In the figure, gene D and E in sample w are ranked in a first manner and get the mean values in this order; so is gene C and D in sample x, and gene B and C in sample y. But this is not the case for gene A and E in sample z; gene A should get the 3.5 value and gene E should get the 5.0 value, if we want to be consistent.

## Bioconductor

The `preprocessCore` package on Bioconductor already has a function for quantile normalisation called `normalize.quantiles`. Install the package, if necessary. Note that if I try to install the package the [usual way](https://bioconductor.org/packages/release/bioc/html/preprocessCore.html), I get the following error:

```
Error in normalize.quantiles(mat) : 
  ERROR; return code from pthread_create() is 22
```

This is a known [issue](https://github.com/Bioconductor/bioconductor_docker/issues/22) and I can use the function if I install `preprocessCore` as per [these instructions](https://github.com/Bioconductor/bioconductor_docker/issues/22#issuecomment-1698169974).
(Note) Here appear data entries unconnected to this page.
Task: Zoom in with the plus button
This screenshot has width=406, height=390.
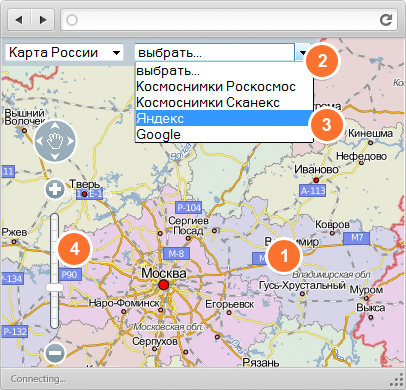Action: coord(55,189)
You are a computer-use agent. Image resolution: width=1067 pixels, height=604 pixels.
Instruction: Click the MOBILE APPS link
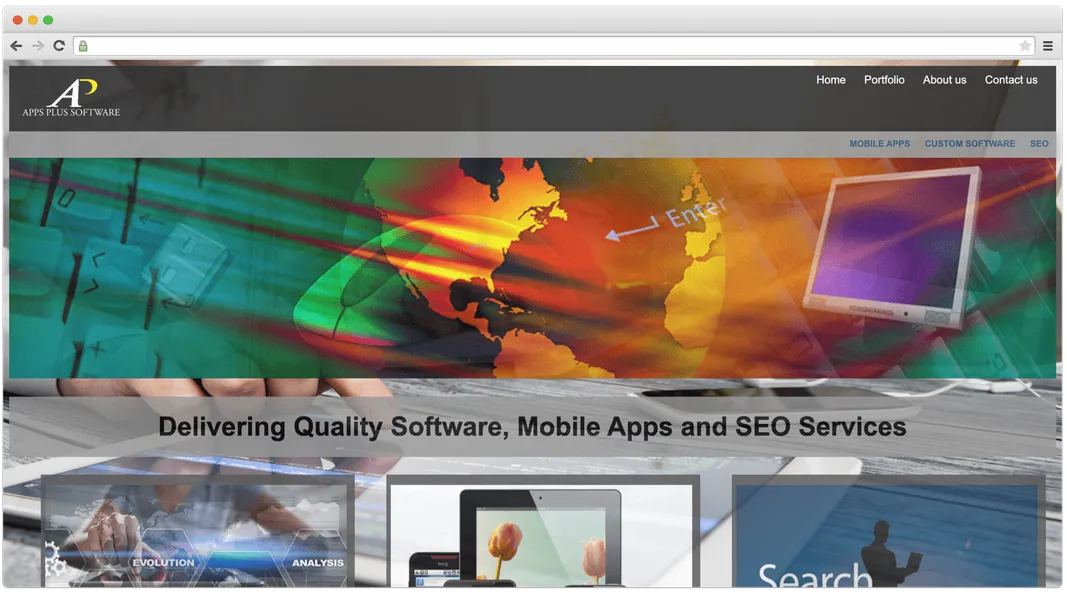tap(880, 143)
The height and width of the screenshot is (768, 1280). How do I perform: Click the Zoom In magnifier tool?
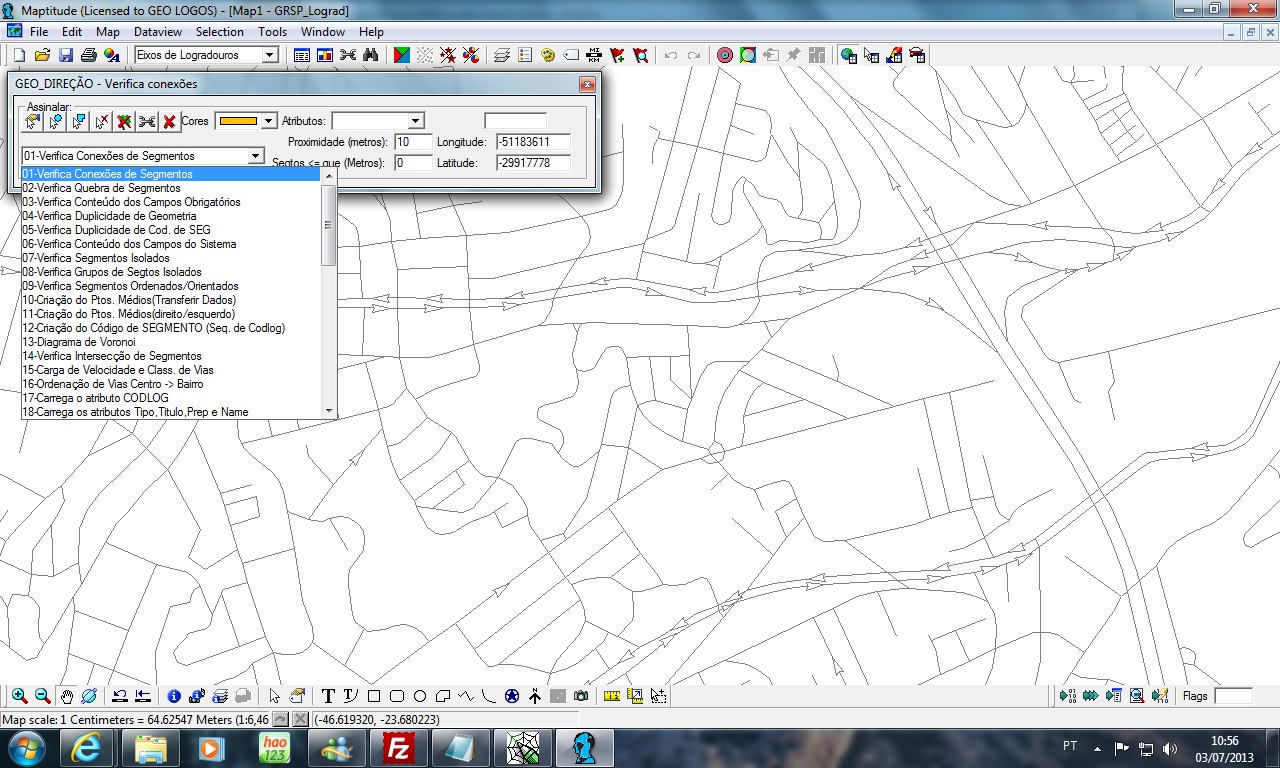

```{r install_preprocess_core, eval=FALSE}
if (!require("BiocManager", quietly = TRUE))
    install.packages("BiocManager")

BiocManager::install("preprocessCore", configure.args = c(preprocessCore = "--disable-threading"), force= TRUE, update=TRUE, type = "source")
```

The `normalize.quantiles` function takes a matrix as input.

```{r preprocess_core}
library(preprocessCore)

normalize.quantiles(eg2$raw)
```

The `normalize.quantiles` function uses the average method for ties, which we can reproduce with our function.

```{r quantile_normalisation_average}
quantile_normalisation(eg2$raw, ties = "average")$norm
```

## Summary

Quantile normalisation was a normalisation method developed for microarrays but is commonly used in RNA-seq as well. It uses ranked expression values, so it is robust against outliers. In order to make every sample have the same statistical properties, mean expression values are calculated using the ranked expression values from every sample. This calculation will result in a (ranked) mean expression value for every gene. These mean expression values are then used in every sample based on the ranking of the raw values. Therefore, the statistical properties, such as the mean and variance, of every sample is the same (and just the ordering is different).

The normalisation method is easy to implement but requires more work if you want to optimise the code for better performance. There are many different implementations of the method because there are different ways to rank items that are tied. The Wikipedia example uses a minimum approach; the example by Rafael Irizarry uses a first approach; and the `preprocessCore` package uses an average approach. I don't think changing the way for how ties are treated will significantly impact the results. To me, the average approach seems like a very reasonable way to deal with ties.

If you want to perform quantile normalisation, I suggest that you use the `normalize.quantiles` function from the `preprocessCore` package. If you use it for your work, you should cite:

>[A comparison of normalization methods for high density oligonucleotide array data based on variance and bias](https://pubmed.ncbi.nlm.nih.gov/12538238/).

I do not suggest using my `quantile_normalisation` function except for learning purposes.